Materials provided:
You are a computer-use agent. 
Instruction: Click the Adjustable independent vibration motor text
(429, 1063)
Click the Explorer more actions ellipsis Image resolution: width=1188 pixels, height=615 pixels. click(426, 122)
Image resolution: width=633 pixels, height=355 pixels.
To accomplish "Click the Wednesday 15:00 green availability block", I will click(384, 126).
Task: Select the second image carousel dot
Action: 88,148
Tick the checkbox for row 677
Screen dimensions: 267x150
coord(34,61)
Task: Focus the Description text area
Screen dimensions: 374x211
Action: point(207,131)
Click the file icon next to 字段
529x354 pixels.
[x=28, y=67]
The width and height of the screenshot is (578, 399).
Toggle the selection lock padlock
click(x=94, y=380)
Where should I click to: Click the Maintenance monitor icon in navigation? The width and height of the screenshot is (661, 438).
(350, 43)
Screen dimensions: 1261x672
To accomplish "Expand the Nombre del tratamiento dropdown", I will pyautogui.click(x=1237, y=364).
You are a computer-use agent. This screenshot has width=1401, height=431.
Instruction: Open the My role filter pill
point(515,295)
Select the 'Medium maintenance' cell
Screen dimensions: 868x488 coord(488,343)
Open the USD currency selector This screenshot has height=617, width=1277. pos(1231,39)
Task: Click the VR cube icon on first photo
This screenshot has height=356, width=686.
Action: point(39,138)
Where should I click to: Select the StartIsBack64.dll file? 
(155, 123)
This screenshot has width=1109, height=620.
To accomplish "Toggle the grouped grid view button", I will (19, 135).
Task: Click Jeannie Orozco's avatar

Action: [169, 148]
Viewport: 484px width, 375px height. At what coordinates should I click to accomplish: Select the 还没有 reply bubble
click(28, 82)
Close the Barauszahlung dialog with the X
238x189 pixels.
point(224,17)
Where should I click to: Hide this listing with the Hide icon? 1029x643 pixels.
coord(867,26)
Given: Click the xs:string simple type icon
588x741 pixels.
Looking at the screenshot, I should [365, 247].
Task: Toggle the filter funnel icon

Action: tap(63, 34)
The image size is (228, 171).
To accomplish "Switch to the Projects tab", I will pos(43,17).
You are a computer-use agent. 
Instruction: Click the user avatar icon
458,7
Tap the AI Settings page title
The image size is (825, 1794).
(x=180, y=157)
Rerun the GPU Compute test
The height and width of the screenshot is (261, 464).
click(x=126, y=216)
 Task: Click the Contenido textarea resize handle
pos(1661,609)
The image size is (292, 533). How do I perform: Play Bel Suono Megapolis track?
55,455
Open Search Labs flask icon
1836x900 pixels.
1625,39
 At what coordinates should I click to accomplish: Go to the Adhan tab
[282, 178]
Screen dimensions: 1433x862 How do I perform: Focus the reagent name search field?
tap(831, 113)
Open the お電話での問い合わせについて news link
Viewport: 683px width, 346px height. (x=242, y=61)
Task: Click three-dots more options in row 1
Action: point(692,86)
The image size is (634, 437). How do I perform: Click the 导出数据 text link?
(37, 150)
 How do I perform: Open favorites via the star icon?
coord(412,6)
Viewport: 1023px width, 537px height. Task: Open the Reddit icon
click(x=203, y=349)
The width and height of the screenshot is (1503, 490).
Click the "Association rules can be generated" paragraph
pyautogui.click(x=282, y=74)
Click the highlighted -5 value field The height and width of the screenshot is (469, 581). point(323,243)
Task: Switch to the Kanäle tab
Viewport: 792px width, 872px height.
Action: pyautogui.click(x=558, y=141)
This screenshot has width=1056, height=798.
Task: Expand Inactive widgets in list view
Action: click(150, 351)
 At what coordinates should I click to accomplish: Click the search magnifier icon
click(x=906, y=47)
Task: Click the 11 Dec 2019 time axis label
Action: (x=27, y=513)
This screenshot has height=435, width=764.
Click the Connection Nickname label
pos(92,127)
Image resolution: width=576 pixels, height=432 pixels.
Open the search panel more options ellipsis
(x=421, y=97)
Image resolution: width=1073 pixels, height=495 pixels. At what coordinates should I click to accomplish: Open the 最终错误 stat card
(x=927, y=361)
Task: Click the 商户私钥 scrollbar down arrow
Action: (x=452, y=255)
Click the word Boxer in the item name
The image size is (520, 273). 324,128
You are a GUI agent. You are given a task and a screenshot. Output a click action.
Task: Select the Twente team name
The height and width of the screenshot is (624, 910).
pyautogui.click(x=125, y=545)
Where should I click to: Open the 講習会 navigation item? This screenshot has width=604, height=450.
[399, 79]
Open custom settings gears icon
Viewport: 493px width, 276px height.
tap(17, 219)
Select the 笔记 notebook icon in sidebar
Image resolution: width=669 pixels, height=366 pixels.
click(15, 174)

What this task involves: Each line from the one with "Viewport: 1023px width, 537px" to the end of the material should be duplicated exactly, and no other line.

Solution to this exercise:
Viewport: 1023px width, 537px height. Task: Open the Reddit icon
click(x=203, y=349)
The width and height of the screenshot is (1503, 490).
Click the "Association rules can be generated" paragraph
pyautogui.click(x=282, y=74)
Click the highlighted -5 value field The height and width of the screenshot is (469, 581). point(323,243)
Task: Switch to the Kanäle tab
Viewport: 792px width, 872px height.
Action: pyautogui.click(x=558, y=141)
This screenshot has width=1056, height=798.
Task: Expand Inactive widgets in list view
Action: click(150, 351)
 At what coordinates should I click to accomplish: Click the search magnifier icon
click(x=906, y=47)
Task: Click the 11 Dec 2019 time axis label
Action: (x=27, y=513)
This screenshot has height=435, width=764.
Click the Connection Nickname label
pos(92,127)
Image resolution: width=576 pixels, height=432 pixels.
Open the search panel more options ellipsis
(x=421, y=97)
Image resolution: width=1073 pixels, height=495 pixels. At what coordinates should I click to accomplish: Open the 最终错误 stat card
(x=927, y=361)
Task: Click the 商户私钥 scrollbar down arrow
Action: (x=452, y=255)
Click the word Boxer in the item name
The image size is (520, 273). 324,128
You are a GUI agent. You are given a task and a screenshot. Output a click action.
Task: Select the Twente team name
The height and width of the screenshot is (624, 910).
pyautogui.click(x=125, y=545)
Where should I click to: Open the 講習会 navigation item? This screenshot has width=604, height=450.
[399, 79]
Open custom settings gears icon
Viewport: 493px width, 276px height.
tap(17, 219)
Select the 笔记 notebook icon in sidebar
Image resolution: width=669 pixels, height=366 pixels.
click(15, 174)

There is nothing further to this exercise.